Nous ne pouvons que soutenir la constitution d'instances d'experts locaux. Néanmoins, il ne conviendrait pas de les solliciter uniquement pour la remise d'un avis circonstancié en fin de parcours. En effet, lorsque nous avons apporté notre contribution sur la reconstruction post-Irma à Saint-Martin, nous avons constaté que le CSTB et les organismes à qui cette mission était confiée se sont présentés avec un canevas totalement inadapté puisque reposant sur des formes architecturales et constructives sans rapport avec le territoire. Par conséquent, si les experts locaux ne sont pas impliqués en amont des études, nous perdons du temps et n'obtenons pas d'amélioration.
Il existe une forme d'ingénierie capable de mener à bien non seulement les concepts mais également leur réalisation et leur suivi. Certaines études revèlent les faiblesses de l'ingénierie locale. Il convient néanmoins de bien sérier la question de l'ingénierie pour ne pas la limiter à la maîtrise d'ouvrage ou à la maîtrise d'oeuvre. Il existe en effet des bailleurs qui maîtrisent parfaitement les sujets du logement social et réalisent des prouesses avec les faibles moyens dont ils disposent. Quelques réglages sont certes nécessaires, comme pour la reconstruction de Saint-Martin.

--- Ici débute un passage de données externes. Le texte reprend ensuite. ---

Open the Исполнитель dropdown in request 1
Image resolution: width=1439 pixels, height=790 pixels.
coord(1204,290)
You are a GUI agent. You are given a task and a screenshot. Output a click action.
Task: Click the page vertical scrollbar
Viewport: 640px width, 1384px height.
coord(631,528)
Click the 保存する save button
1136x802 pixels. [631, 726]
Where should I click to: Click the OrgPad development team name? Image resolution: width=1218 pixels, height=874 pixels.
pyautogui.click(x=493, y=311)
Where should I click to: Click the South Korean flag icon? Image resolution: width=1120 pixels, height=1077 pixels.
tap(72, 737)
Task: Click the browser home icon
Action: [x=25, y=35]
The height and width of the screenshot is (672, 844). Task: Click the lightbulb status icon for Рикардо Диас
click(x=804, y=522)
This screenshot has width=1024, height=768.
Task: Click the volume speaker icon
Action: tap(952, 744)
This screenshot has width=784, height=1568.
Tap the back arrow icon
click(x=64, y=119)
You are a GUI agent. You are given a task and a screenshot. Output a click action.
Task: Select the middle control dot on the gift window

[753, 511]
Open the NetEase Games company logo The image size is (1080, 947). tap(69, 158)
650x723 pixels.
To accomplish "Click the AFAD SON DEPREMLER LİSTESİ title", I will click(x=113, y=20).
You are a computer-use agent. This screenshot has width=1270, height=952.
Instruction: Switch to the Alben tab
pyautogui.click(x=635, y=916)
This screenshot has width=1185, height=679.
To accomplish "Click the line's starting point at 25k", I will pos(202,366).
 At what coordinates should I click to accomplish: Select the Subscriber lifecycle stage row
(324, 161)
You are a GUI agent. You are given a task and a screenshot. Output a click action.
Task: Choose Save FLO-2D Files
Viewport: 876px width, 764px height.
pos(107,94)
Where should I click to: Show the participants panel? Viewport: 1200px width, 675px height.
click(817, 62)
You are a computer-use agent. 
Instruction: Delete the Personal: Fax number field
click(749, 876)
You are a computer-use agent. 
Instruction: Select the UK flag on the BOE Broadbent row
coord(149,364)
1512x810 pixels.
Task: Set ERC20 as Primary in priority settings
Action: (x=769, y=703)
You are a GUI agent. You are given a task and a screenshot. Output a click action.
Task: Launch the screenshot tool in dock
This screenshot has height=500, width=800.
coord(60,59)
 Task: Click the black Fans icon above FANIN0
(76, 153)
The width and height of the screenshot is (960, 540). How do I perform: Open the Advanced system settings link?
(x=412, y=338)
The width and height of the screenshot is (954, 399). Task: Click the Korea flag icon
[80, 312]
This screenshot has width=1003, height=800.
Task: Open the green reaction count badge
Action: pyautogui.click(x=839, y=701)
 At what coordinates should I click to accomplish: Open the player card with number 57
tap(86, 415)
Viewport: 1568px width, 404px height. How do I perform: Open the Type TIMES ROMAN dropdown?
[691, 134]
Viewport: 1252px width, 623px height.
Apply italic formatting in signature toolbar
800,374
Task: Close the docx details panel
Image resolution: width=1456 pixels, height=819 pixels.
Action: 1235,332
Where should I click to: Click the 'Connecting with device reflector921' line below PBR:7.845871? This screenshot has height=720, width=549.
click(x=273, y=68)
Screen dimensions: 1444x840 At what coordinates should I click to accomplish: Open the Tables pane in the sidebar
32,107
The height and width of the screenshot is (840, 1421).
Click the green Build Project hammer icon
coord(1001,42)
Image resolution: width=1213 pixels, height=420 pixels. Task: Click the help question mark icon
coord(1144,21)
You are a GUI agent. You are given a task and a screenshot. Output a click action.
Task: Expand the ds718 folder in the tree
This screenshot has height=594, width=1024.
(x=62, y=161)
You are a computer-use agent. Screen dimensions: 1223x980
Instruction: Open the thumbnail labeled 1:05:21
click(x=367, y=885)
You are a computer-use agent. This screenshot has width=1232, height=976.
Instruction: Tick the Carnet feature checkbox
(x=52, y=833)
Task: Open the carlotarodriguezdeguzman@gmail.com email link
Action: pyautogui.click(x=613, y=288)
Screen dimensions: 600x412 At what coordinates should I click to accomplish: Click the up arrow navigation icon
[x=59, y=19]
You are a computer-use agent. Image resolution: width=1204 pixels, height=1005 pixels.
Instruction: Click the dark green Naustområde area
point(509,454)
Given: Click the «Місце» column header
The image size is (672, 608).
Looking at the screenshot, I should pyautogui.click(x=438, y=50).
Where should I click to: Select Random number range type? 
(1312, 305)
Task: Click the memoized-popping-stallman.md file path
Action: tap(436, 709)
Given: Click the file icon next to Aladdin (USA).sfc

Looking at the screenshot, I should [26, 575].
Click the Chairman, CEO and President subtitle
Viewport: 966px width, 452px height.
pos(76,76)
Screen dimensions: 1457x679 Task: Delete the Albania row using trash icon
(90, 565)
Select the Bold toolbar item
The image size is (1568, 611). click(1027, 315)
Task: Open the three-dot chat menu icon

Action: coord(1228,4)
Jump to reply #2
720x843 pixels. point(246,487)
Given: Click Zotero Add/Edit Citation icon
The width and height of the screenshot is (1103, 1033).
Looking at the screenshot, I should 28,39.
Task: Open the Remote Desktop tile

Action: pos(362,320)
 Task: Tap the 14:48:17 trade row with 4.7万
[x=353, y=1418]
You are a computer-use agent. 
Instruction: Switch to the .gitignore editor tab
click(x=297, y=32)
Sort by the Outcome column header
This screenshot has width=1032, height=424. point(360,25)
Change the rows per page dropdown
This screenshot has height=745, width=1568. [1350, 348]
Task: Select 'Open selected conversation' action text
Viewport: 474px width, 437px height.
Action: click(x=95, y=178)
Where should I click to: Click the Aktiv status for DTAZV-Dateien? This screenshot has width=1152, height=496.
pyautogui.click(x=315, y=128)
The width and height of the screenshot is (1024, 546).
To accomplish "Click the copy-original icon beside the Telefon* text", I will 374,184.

Nous constatons en revanche l'apparition d'un nombre croissant de sociétés commerciales, inscrites à la Chambre de commerce, ne possédant aucune compétence dans le bâtiment sachant qu'il ne leur est plus nécessaire de s'inscrire à la Chambre des métiers pour exercer. Dans nos territoires soumis à des risques et à des contraintes sévères, cette liberté donnée à toute société de construire des logements sans qualification peut être considérée comme une mise en danger de la population. Nous constatons l'apparition de logements respectant parfaitement les normes européennes mais totalement inadaptés aux configurations des Antilles. Les règles de financement de l'ANAH par exemple sont exigeantes en matière d'hygiène et de salubrité mais ne tiennent pas compte des principes de construction parasismiques et paracycloniques.
Il me paraît important de signaler certains éléments concernant le logement social. L'INSEE considère que la population éligible au logement social représente près de 60 à 70 % des demandeurs de logement aux Antilles. Or, le patrimoine du logement social se résume essentiellement au parc des bailleurs sociaux. L'habitat vernaculaire, appartenant à des familles, souvent sur des terrains squattés, n'est pas pris en compte dans le parc social. Il faudrait concevoir des dispositifs innovants permettant d'intégrer ces logements au parc social et aux opérations de résorption de l'habitat insalubre.